Drug therapy appears to reduce lung function loss in patients with moderate to severe chronic obstructive pulmonary disease (COPD), a trial in 42 countries indicates.
The Toward a Revolution in COPD Health (TORCH) study investigated the effects of combined salmeterol, a B-agonist, and fluticasone propiniate, an inhaled cortical steroid, either alone or in combination, on mortality, exacerbations, health-related quality of life and rate of decline in lung function as measure by forced expiratory volume in one second (FEV1) in patients with COPD.
The study has been published in the second issue for August of the American Journal of Respiratory and Critical Care Medicine, published by the American Thoracic Society.
"To date, smoking cessation is the only intervention that has conclusively been shown to alter the rate of decline in FEV1," said Dr. Celli.
This is the first demonstration of an effective pharmacothrerapy in COPD.
The TORCH study randomized more than 6,000 patients with moderate to severe COPD from 42 countries to receive either salmeterol, fluticasone propionate, the two in combination, or placebo.
After baseline FEV1 was recorded, patients were re-evaluated every 24 weeks to determine the rate of decline in FEV1.

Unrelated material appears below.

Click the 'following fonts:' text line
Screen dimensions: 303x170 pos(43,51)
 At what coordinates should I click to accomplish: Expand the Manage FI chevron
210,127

"The rate of decline in FEV1 was slowest in patients on SFC and fastest in those randomized to the placebo arm," said Dr. Celli.
"From week 24 onward, the adjusted rate of decline in FEV1 was 39ml/year for SFC, 42 ml/year for both SAL and FP and 55 ml/year for placebo," the researcher added.
Although the study was not formally powered to detect differences in rate of decline of FEV1, the results were highly significant. The rate of decline in treatment groups was similar across a number of variables, including sex, age, ethnicity and body mass index. Furthermore, the slower rate of decline in FEV1 appeared to be associated with a lower risk of exacerbation.